Amid hopes that the Federal Reserve will eventually lay off interest rate increases this year, some rate-sensitive sectors are soaring to start 2023. That includes real estate.
In fact, some real estate exchange traded funds are sporting double-digit gains barely more than a month into 2023. Proving that a fund doesn’t need to be heavily concentrated in a small number of stocks, the Invesco S&P 500 Equal Weight Real Estate ETF (EWRE ) is higher by 11.45% year-to-date.
As an equal-weight ETF, EWRE may be seen as an avenue for tapping into the value factor as so many equal-weight ETFs do, but the reality is that just over 13% of the ETF’s 32 holdings are classified as value stocks.

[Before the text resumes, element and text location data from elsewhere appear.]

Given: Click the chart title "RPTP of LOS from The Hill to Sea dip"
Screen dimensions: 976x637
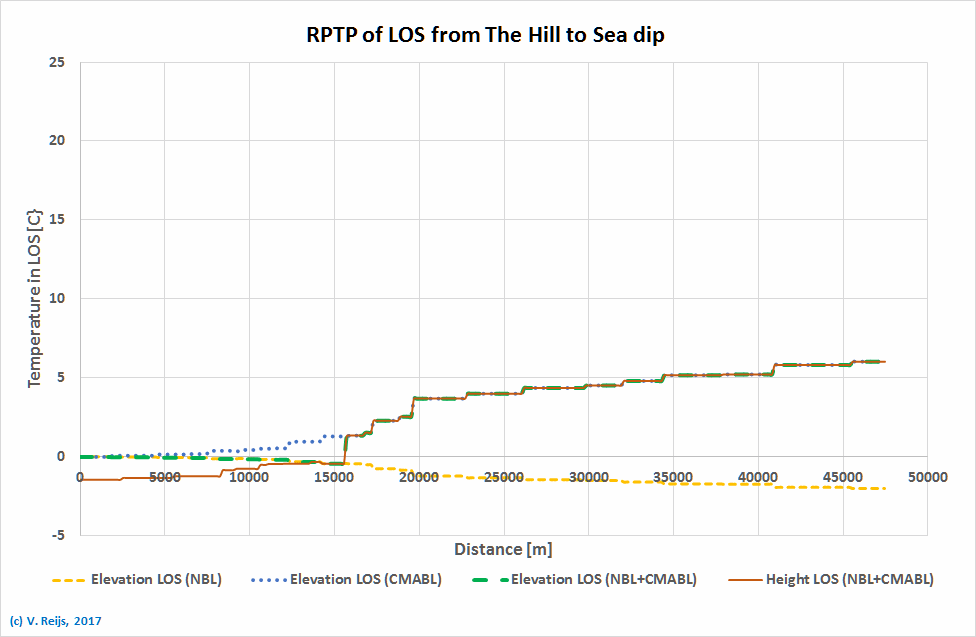Looking at the screenshot, I should pyautogui.click(x=485, y=35).
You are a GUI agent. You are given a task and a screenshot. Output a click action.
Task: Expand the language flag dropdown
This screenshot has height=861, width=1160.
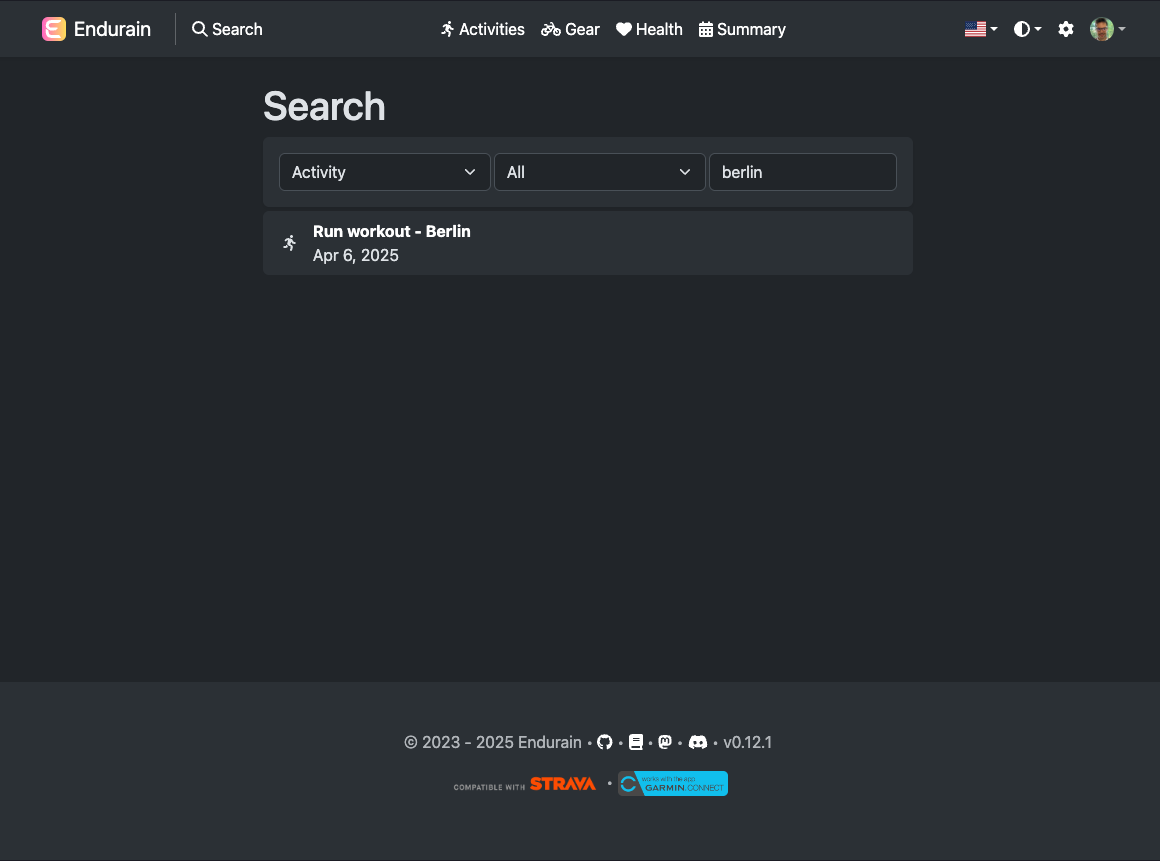coord(981,29)
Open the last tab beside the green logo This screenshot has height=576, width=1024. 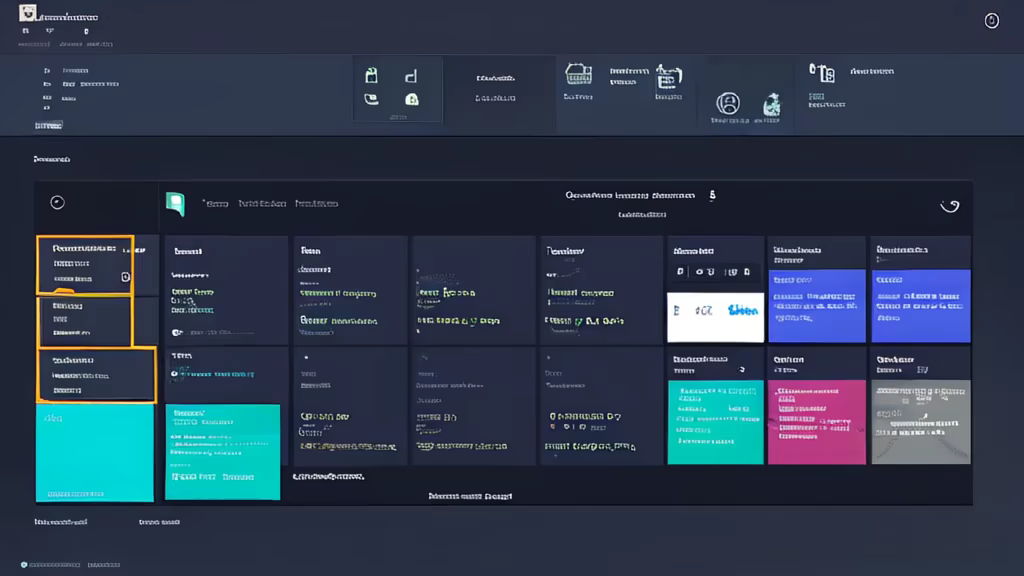point(316,203)
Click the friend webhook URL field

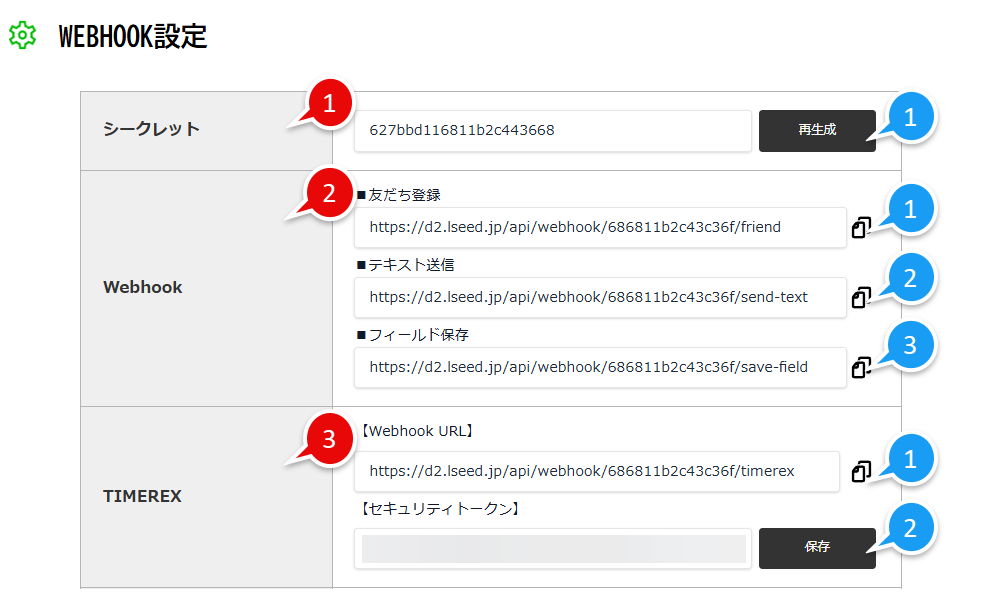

That said, EWRE may be offering more value than readily meets the eye, particularly in the wake of the real estate sector’s 2022 woes.
“That’s left plenty of undervalued REIT stocks, such as apartment complex owner AvalonBay Communities AVB, and others that are worth considering for long-term investors. Of the 107 real estate stocks in the index, 37 are covered by Morningstar equity analysts. Of those, 27 were undervalued as of Jan. 27, 2023,” wrote Morningstar analyst Margaret Guidici.
Apartment real estate investment trust (REIT) AvalonBay is one of EWRE’s holdings, accounting for 3.31% of the fund’s roster, but there’s more to the equal-weight ETF’s value story. Across a variety of real estate sub-groups, including apartments, hotels, retail, and more, there’s value to be had. Fortunately for investors considering EWRE, that sentiment applies to some of the fund’s components.
That group includes Equity Residential (NYSE:EQR) and Essex Property Trust (NYSE:ESS), which combine for about 6.60% of EWRE’s portfolio. Equity Residential has exposure to compelling markets such as Los Angeles, San Diego, San Francisco, Washington D.C., New York, Boston, and Seattle.
“These markets exhibit traits that create demand for apartments, like job growth, income growth, decreasing homeownership rates, high relative cost of single-family housing, and attractive urban centers that draw younger people. The company regularly recycles capital by selling noncore assets or exiting markets and using the proceeds for its development pipeline or acquisitions with strong growth prospects, a strategy that has produced strong returns,” added Guidici.
VICI Properties (NYSE: VICI), the largest casino landlord and an EWRE holding at a weight of 3.10%, is another REIT that could propel the ETF in 2023.
“Present levels of 15.9x 2023E earnings before interest, taxes, depreciation and amortization (EBITDA) and 4.77% yield are attractive, given the further built-in growth from rent escalators based on tenant operations and pending acquisitions not yet fully reflected in estimates,” wrote Jefferies analyst Jonathan Peterson in a January note.